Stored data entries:

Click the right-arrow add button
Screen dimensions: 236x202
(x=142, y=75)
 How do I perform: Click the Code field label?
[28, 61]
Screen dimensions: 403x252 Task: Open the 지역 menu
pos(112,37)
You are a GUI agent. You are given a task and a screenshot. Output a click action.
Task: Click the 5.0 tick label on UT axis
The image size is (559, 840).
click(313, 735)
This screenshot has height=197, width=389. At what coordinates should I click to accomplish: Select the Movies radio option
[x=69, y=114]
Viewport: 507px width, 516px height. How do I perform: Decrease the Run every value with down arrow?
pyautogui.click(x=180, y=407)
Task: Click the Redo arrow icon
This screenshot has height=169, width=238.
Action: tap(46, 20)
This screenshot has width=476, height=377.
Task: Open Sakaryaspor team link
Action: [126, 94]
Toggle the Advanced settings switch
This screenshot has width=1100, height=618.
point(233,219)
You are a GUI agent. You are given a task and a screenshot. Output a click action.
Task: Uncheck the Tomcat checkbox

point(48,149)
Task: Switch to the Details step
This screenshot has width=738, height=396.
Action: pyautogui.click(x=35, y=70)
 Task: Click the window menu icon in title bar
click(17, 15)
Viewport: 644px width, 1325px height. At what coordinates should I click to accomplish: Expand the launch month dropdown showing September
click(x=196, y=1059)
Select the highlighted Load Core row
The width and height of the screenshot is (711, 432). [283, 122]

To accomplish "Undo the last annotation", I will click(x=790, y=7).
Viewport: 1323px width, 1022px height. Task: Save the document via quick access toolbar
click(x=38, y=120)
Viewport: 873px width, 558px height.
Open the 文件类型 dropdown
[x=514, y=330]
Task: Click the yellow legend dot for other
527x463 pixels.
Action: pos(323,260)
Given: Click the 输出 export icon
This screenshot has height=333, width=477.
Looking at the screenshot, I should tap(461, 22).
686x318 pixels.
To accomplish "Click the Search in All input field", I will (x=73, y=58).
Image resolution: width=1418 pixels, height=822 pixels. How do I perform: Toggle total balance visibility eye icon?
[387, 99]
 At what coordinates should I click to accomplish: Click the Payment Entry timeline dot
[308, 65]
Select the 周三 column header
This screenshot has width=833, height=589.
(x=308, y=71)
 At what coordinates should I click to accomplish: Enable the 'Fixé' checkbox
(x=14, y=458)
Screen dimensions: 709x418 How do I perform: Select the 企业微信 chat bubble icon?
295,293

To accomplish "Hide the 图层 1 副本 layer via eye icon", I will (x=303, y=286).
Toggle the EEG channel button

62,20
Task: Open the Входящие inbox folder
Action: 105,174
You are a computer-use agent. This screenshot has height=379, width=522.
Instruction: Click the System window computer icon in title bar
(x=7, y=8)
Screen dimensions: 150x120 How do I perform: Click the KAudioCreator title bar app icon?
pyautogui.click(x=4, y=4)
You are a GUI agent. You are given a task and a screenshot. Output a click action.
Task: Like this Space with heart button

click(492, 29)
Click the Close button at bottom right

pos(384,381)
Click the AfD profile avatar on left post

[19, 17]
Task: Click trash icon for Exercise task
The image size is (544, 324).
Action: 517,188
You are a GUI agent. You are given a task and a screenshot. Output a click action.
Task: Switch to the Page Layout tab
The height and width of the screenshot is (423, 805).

**TASK**
Each entry above should be restated exactly as supplied.

**YOUR SOLUTION**
Click the right-arrow add button
Screen dimensions: 236x202
(x=142, y=75)
 How do I perform: Click the Code field label?
[28, 61]
Screen dimensions: 403x252 Task: Open the 지역 menu
pos(112,37)
You are a GUI agent. You are given a task and a screenshot. Output a click action.
Task: Click the 5.0 tick label on UT axis
The image size is (559, 840).
click(313, 735)
This screenshot has height=197, width=389. At what coordinates should I click to accomplish: Select the Movies radio option
[x=69, y=114]
Viewport: 507px width, 516px height. How do I perform: Decrease the Run every value with down arrow?
pyautogui.click(x=180, y=407)
Task: Click the Redo arrow icon
This screenshot has height=169, width=238.
Action: tap(46, 20)
This screenshot has width=476, height=377.
Task: Open Sakaryaspor team link
Action: [126, 94]
Toggle the Advanced settings switch
This screenshot has width=1100, height=618.
point(233,219)
You are a GUI agent. You are given a task and a screenshot. Output a click action.
Task: Uncheck the Tomcat checkbox

point(48,149)
Task: Switch to the Details step
This screenshot has width=738, height=396.
Action: pyautogui.click(x=35, y=70)
 Task: Click the window menu icon in title bar
click(17, 15)
Viewport: 644px width, 1325px height. At what coordinates should I click to accomplish: Expand the launch month dropdown showing September
click(x=196, y=1059)
Select the highlighted Load Core row
The width and height of the screenshot is (711, 432). [283, 122]

To accomplish "Undo the last annotation", I will click(x=790, y=7).
Viewport: 1323px width, 1022px height. Task: Save the document via quick access toolbar
click(x=38, y=120)
Viewport: 873px width, 558px height.
Open the 文件类型 dropdown
[x=514, y=330]
Task: Click the yellow legend dot for other
527x463 pixels.
Action: pos(323,260)
Given: Click the 输出 export icon
This screenshot has height=333, width=477.
Looking at the screenshot, I should tap(461, 22).
686x318 pixels.
To accomplish "Click the Search in All input field", I will (x=73, y=58).
Image resolution: width=1418 pixels, height=822 pixels. How do I perform: Toggle total balance visibility eye icon?
[387, 99]
 At what coordinates should I click to accomplish: Click the Payment Entry timeline dot
[308, 65]
Select the 周三 column header
This screenshot has width=833, height=589.
(x=308, y=71)
 At what coordinates should I click to accomplish: Enable the 'Fixé' checkbox
(x=14, y=458)
Screen dimensions: 709x418 How do I perform: Select the 企业微信 chat bubble icon?
295,293

To accomplish "Hide the 图层 1 副本 layer via eye icon", I will (x=303, y=286).
Toggle the EEG channel button

62,20
Task: Open the Входящие inbox folder
Action: 105,174
You are a computer-use agent. This screenshot has height=379, width=522.
Instruction: Click the System window computer icon in title bar
(x=7, y=8)
Screen dimensions: 150x120 How do I perform: Click the KAudioCreator title bar app icon?
pyautogui.click(x=4, y=4)
You are a GUI agent. You are given a task and a screenshot. Output a click action.
Task: Like this Space with heart button

click(492, 29)
Click the Close button at bottom right

pos(384,381)
Click the AfD profile avatar on left post

[19, 17]
Task: Click trash icon for Exercise task
The image size is (544, 324).
Action: 517,188
You are a GUI agent. You are given a task and a screenshot. Output a click action.
Task: Switch to the Page Layout tab
The height and width of the screenshot is (423, 805).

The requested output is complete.